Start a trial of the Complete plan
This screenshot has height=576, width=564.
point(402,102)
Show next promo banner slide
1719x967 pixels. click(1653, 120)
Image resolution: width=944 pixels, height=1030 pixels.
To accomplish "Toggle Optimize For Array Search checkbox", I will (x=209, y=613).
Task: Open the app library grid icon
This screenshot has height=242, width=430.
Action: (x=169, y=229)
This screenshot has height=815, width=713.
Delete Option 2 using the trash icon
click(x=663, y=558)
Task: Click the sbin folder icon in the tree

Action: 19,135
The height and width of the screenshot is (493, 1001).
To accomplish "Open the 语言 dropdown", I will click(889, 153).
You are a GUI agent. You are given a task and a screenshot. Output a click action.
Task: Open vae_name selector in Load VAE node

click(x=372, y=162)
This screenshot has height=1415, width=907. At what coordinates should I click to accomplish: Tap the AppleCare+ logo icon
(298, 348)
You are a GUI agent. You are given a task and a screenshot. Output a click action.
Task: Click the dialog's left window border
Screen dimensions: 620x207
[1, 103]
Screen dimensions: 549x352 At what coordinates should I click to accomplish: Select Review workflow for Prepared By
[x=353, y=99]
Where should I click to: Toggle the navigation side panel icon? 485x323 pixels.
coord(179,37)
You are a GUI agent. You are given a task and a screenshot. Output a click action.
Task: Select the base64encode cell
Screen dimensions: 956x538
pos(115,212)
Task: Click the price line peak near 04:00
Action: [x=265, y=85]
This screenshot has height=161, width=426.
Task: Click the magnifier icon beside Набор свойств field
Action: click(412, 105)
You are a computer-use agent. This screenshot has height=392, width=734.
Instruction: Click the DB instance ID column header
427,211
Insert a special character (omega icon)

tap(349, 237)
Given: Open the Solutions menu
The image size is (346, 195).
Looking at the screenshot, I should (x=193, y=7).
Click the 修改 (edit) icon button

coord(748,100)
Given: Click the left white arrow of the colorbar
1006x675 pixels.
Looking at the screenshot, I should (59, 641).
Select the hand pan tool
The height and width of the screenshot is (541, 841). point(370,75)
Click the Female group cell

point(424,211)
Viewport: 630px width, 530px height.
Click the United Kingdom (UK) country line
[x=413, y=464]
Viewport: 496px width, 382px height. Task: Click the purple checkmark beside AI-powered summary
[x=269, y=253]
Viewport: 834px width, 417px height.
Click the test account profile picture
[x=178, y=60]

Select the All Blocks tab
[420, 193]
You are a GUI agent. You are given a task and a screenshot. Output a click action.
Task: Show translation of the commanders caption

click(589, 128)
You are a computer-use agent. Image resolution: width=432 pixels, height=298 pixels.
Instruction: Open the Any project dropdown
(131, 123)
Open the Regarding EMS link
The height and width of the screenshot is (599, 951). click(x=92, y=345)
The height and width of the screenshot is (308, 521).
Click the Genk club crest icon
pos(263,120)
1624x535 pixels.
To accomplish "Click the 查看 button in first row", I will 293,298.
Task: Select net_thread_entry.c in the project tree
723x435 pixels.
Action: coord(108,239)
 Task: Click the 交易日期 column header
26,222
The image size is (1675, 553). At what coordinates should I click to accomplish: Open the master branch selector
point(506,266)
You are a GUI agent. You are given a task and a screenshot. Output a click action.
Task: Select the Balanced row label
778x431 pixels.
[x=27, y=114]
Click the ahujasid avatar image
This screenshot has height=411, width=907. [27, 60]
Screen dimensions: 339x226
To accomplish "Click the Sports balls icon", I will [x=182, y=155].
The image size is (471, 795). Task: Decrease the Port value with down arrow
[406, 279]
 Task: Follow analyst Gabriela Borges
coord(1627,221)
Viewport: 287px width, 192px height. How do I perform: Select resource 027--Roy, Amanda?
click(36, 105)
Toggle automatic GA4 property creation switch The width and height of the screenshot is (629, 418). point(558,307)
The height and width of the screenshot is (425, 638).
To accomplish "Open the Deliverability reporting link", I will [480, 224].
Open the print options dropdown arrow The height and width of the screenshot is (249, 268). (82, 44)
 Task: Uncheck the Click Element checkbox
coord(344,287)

--

**TASK ITEM**
An exact copy of every record is what the answer must contain.

**RESULT**
Start a trial of the Complete plan
This screenshot has height=576, width=564.
point(402,102)
Show next promo banner slide
1719x967 pixels. click(1653, 120)
Image resolution: width=944 pixels, height=1030 pixels.
To accomplish "Toggle Optimize For Array Search checkbox", I will (x=209, y=613).
Task: Open the app library grid icon
This screenshot has height=242, width=430.
Action: (x=169, y=229)
This screenshot has height=815, width=713.
Delete Option 2 using the trash icon
click(x=663, y=558)
Task: Click the sbin folder icon in the tree

Action: 19,135
The height and width of the screenshot is (493, 1001).
To accomplish "Open the 语言 dropdown", I will click(889, 153).
You are a GUI agent. You are given a task and a screenshot. Output a click action.
Task: Open vae_name selector in Load VAE node

click(x=372, y=162)
This screenshot has height=1415, width=907. At what coordinates should I click to accomplish: Tap the AppleCare+ logo icon
(298, 348)
You are a GUI agent. You are given a task and a screenshot. Output a click action.
Task: Click the dialog's left window border
Screen dimensions: 620x207
[1, 103]
Screen dimensions: 549x352 At what coordinates should I click to accomplish: Select Review workflow for Prepared By
[x=353, y=99]
Where should I click to: Toggle the navigation side panel icon? 485x323 pixels.
coord(179,37)
You are a GUI agent. You are given a task and a screenshot. Output a click action.
Task: Select the base64encode cell
Screen dimensions: 956x538
pos(115,212)
Task: Click the price line peak near 04:00
Action: [x=265, y=85]
This screenshot has height=161, width=426.
Task: Click the magnifier icon beside Набор свойств field
Action: click(412, 105)
You are a computer-use agent. This screenshot has height=392, width=734.
Instruction: Click the DB instance ID column header
427,211
Insert a special character (omega icon)

tap(349, 237)
Given: Open the Solutions menu
The image size is (346, 195).
Looking at the screenshot, I should (x=193, y=7).
Click the 修改 (edit) icon button

coord(748,100)
Given: Click the left white arrow of the colorbar
1006x675 pixels.
Looking at the screenshot, I should (59, 641).
Select the hand pan tool
The height and width of the screenshot is (541, 841). point(370,75)
Click the Female group cell

point(424,211)
Viewport: 630px width, 530px height.
Click the United Kingdom (UK) country line
[x=413, y=464]
Viewport: 496px width, 382px height. Task: Click the purple checkmark beside AI-powered summary
[x=269, y=253]
Viewport: 834px width, 417px height.
Click the test account profile picture
[x=178, y=60]

Select the All Blocks tab
[420, 193]
You are a GUI agent. You are given a task and a screenshot. Output a click action.
Task: Show translation of the commanders caption

click(589, 128)
You are a computer-use agent. Image resolution: width=432 pixels, height=298 pixels.
Instruction: Open the Any project dropdown
(131, 123)
Open the Regarding EMS link
The height and width of the screenshot is (599, 951). click(x=92, y=345)
The height and width of the screenshot is (308, 521).
Click the Genk club crest icon
pos(263,120)
1624x535 pixels.
To accomplish "Click the 查看 button in first row", I will 293,298.
Task: Select net_thread_entry.c in the project tree
723x435 pixels.
Action: coord(108,239)
 Task: Click the 交易日期 column header
26,222
The image size is (1675, 553). At what coordinates should I click to accomplish: Open the master branch selector
point(506,266)
You are a GUI agent. You are given a task and a screenshot. Output a click action.
Task: Select the Balanced row label
778x431 pixels.
[x=27, y=114]
Click the ahujasid avatar image
This screenshot has height=411, width=907. [27, 60]
Screen dimensions: 339x226
To accomplish "Click the Sports balls icon", I will [x=182, y=155].
The image size is (471, 795). Task: Decrease the Port value with down arrow
[406, 279]
 Task: Follow analyst Gabriela Borges
coord(1627,221)
Viewport: 287px width, 192px height. How do I perform: Select resource 027--Roy, Amanda?
click(36, 105)
Toggle automatic GA4 property creation switch The width and height of the screenshot is (629, 418). point(558,307)
The height and width of the screenshot is (425, 638).
To accomplish "Open the Deliverability reporting link", I will [480, 224].
Open the print options dropdown arrow The height and width of the screenshot is (249, 268). (82, 44)
 Task: Uncheck the Click Element checkbox
coord(344,287)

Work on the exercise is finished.